**Problem requirements:**
Set down the entries below once more, precisely as they stand.

-=-=-

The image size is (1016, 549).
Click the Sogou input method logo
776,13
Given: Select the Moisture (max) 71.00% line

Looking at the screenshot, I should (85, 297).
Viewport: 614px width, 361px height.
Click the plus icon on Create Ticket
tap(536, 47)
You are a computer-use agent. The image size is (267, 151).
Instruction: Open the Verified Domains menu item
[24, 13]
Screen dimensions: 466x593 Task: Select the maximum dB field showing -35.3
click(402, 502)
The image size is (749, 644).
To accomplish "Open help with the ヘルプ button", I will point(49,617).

-=-=-

**The completed task:**
The image size is (1016, 549).
Click the Sogou input method logo
776,13
Given: Select the Moisture (max) 71.00% line

Looking at the screenshot, I should (85, 297).
Viewport: 614px width, 361px height.
Click the plus icon on Create Ticket
tap(536, 47)
You are a computer-use agent. The image size is (267, 151).
Instruction: Open the Verified Domains menu item
[24, 13]
Screen dimensions: 466x593 Task: Select the maximum dB field showing -35.3
click(402, 502)
The image size is (749, 644).
To accomplish "Open help with the ヘルプ button", I will point(49,617).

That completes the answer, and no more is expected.